A partir de l’étude : application d’un insecte sur une blessure. Séquence comportementale d’un mâle chimpanzé adulte attrapant et appliquant un insecte sur une blessure de son tibia gauche en six images. (Alessandra Mascaro et col./ Current Biology)
Le plus probable est que les insectes servent à soulager la douleur. Les chercheurs d’Ozouga prévoient de mener d’autres recherches afin d’identifier les insectes utilisés, ainsi que de documenter qui applique les insectes à qui dans le groupe de chimpanzés. Au cours de ce processus, ils pourraient également en apprendre davantage sur la façon dont ce comportement est apparu et s’est transmis entre les membres du groupe.

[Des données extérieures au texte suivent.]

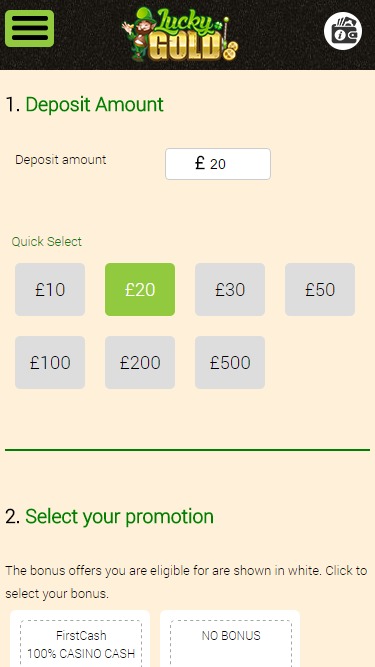The image size is (375, 667).
Task: Select the £10 quick amount
Action: click(x=50, y=289)
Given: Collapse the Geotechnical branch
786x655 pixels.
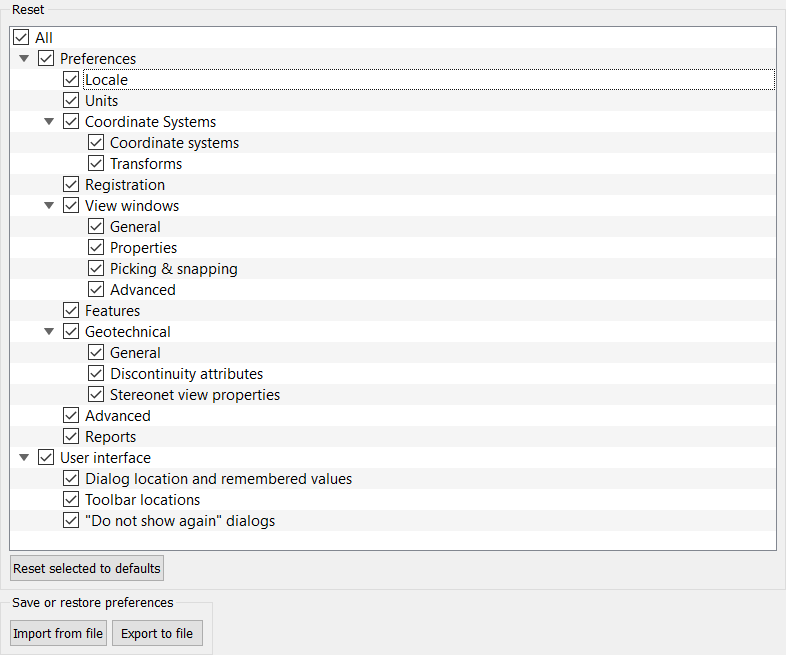Looking at the screenshot, I should [x=49, y=332].
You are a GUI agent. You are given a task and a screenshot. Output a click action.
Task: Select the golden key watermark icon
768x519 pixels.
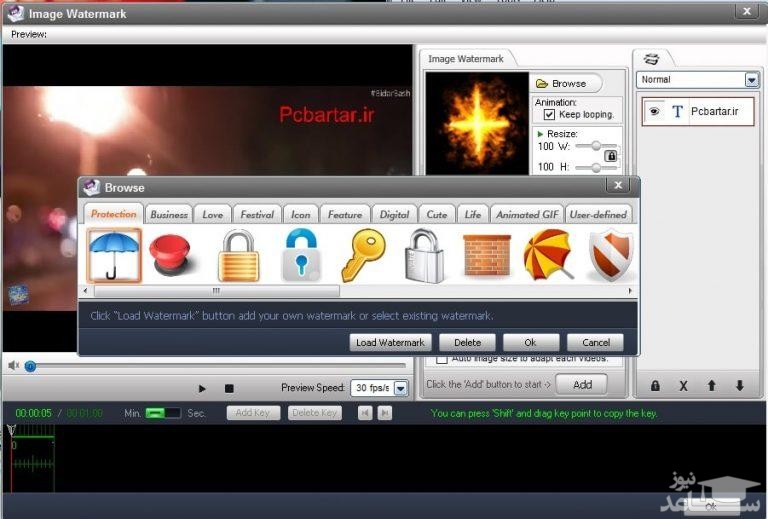click(x=362, y=256)
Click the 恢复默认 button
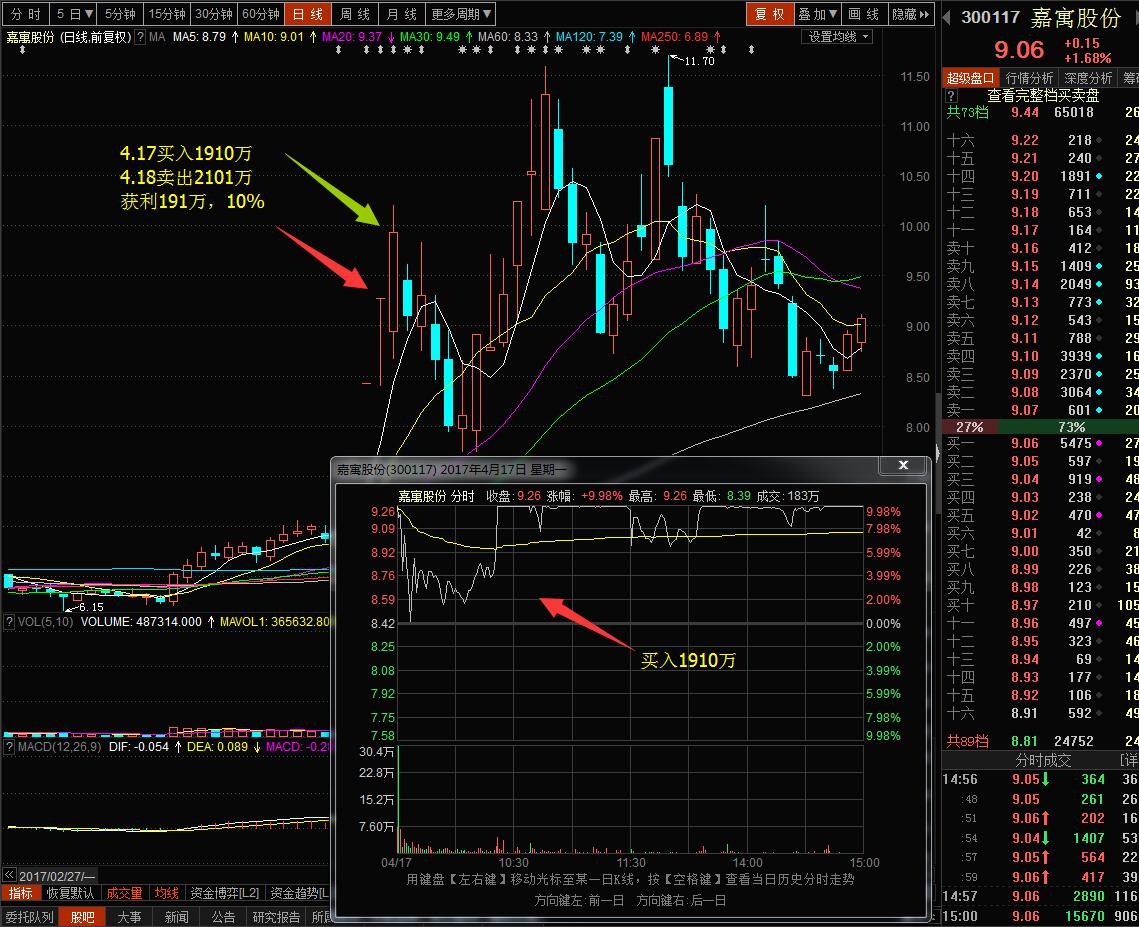Viewport: 1139px width, 927px height. 71,893

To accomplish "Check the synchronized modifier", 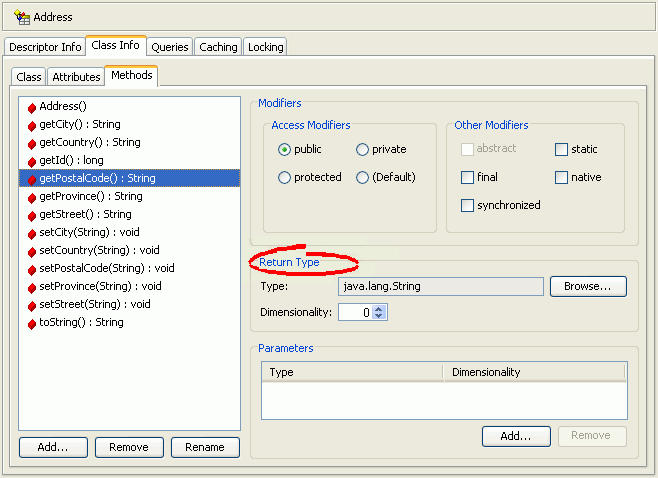I will [x=467, y=206].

La femelle chimpanzé Roxy applique un insecte sur une blessure au visage d’un mâle chimpanzé adulte nommé Thea. (Tobias Deschner/ Projet chimpanzé Ozouga)
Nous savons que la majorité de nos mâles adultes et de nombreuses femelles utilisent ce comportement, ce qui suggère qu’ils l’ont appris. En outre, un événement d’application d’insectes suscite toujours beaucoup d’attention chez les chimpanzés environnants, ce qui signifie qu’ils s’approchent tous et veulent regarder ce qui se passe.
Mais pour le chercheur, la chose la plus frappante dans cette étude est la nature prosociale de la chose. Aider, partager et réconforter sont des comportements sociaux complexes qui profitent aux autres plutôt qu’à soi-même, et que nous attribuons généralement aux humains. Mais si l’on en croit ces résultats, nous ne sommes certainement pas les seuls.
Pour Pika :
Il y a encore des gens qui doutent des compétences prosociales chez d’autres animaux que les humains et je pense que cet exemple est si clair qu’il finira par convaincre les sceptiques.
L’étude publiée dans Current Biology : Application of insects to wounds of self and others by chimpanzees in the wild et présentée sur le site de l’Université d’Osnabrück : Chimpanzees apply insects to wounds, a potential case of medication?